» Action item
Exact copy, pictures excluded: set down only the lines from the one with "Click the Remix biohazard award logo" through the end of the entries, keeping both end lines.

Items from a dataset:
--------

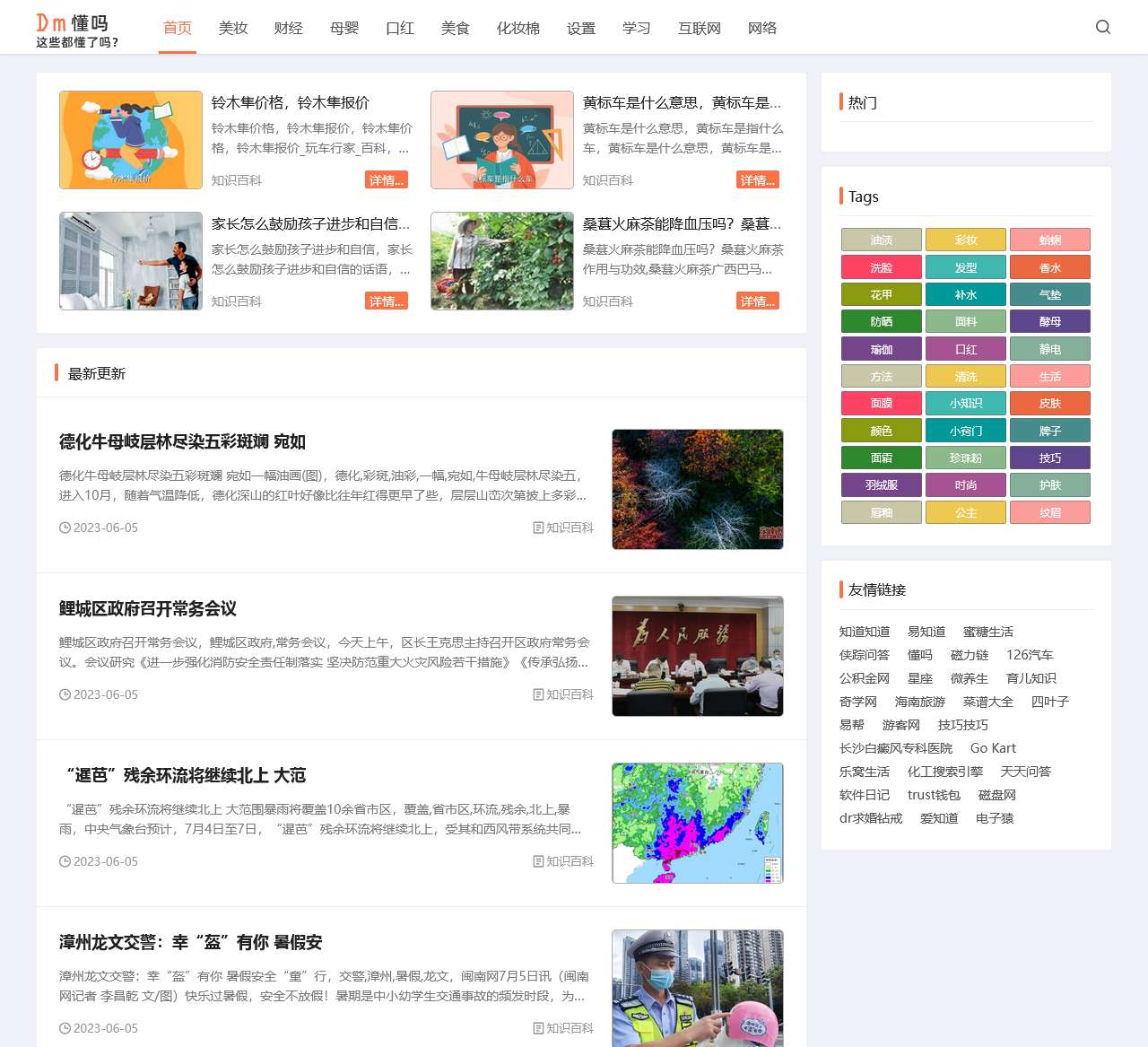Switch to the 财经 tab

click(x=289, y=28)
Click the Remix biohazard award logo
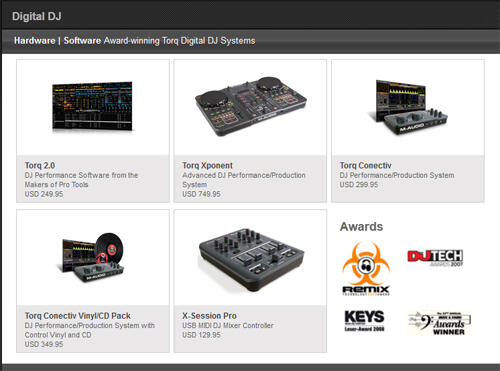The image size is (500, 371). [x=366, y=269]
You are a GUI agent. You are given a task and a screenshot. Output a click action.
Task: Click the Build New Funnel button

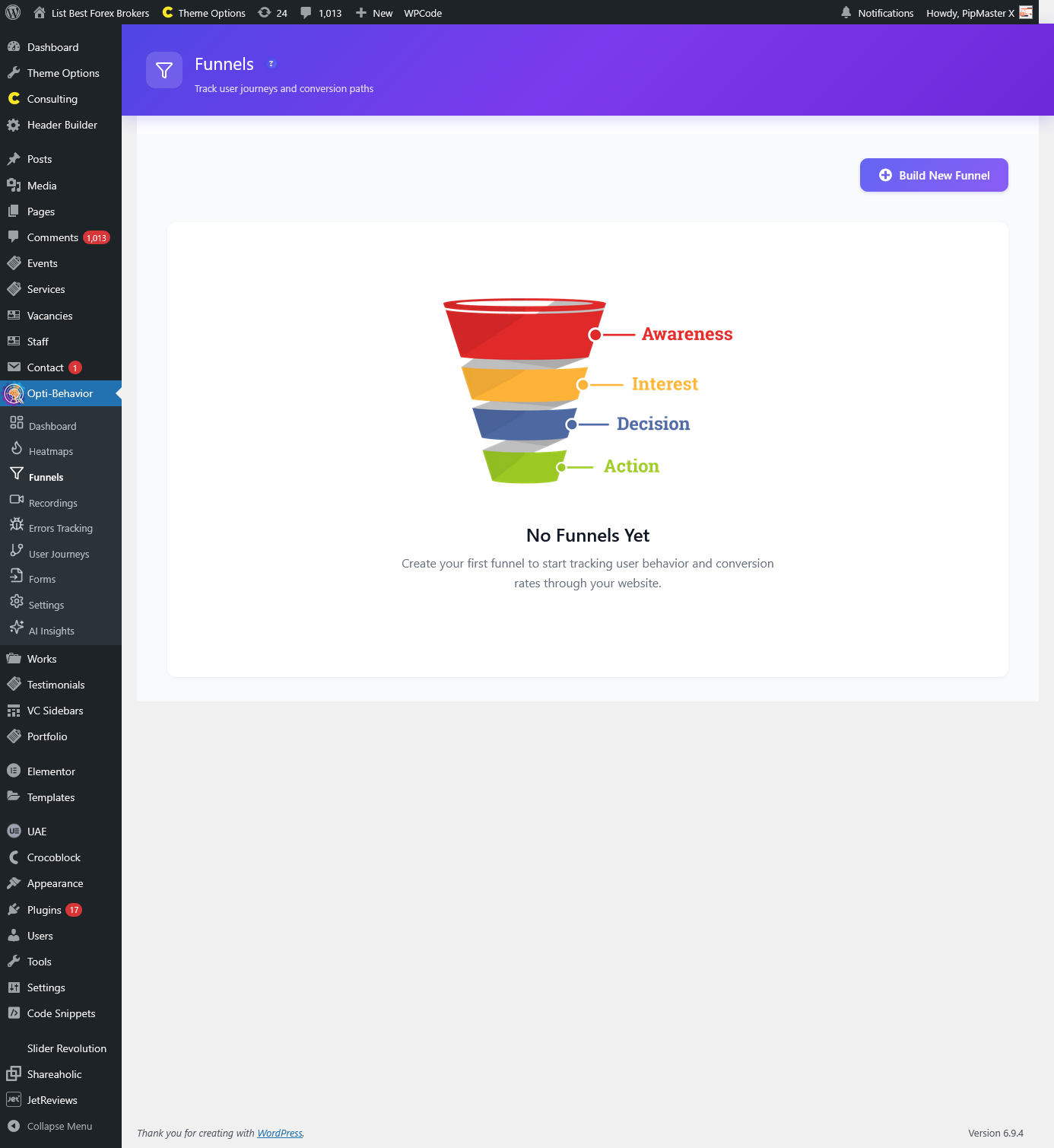pos(934,174)
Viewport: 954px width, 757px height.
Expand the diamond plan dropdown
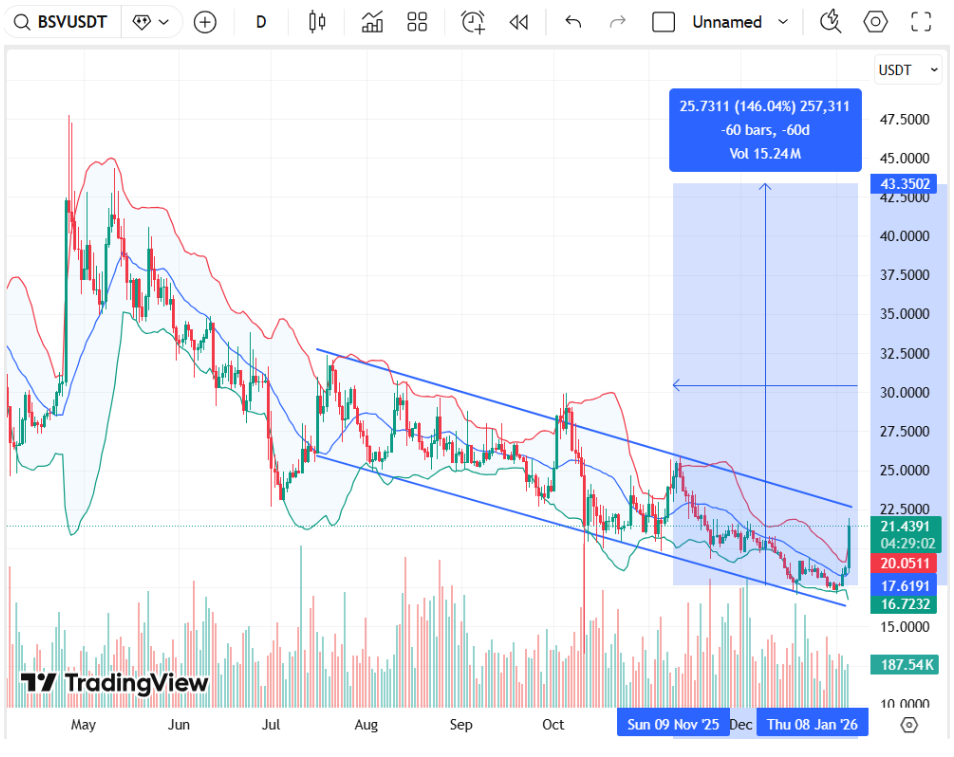pyautogui.click(x=151, y=22)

--------

» Exercise solution
Click the Remix biohazard award logo
The image size is (500, 371). [x=366, y=269]
You are a GUI agent. You are given a task and a screenshot. Output a click action.
Task: Click the Build New Funnel button

pos(934,174)
Viewport: 954px width, 757px height.
Expand the diamond plan dropdown
pyautogui.click(x=151, y=22)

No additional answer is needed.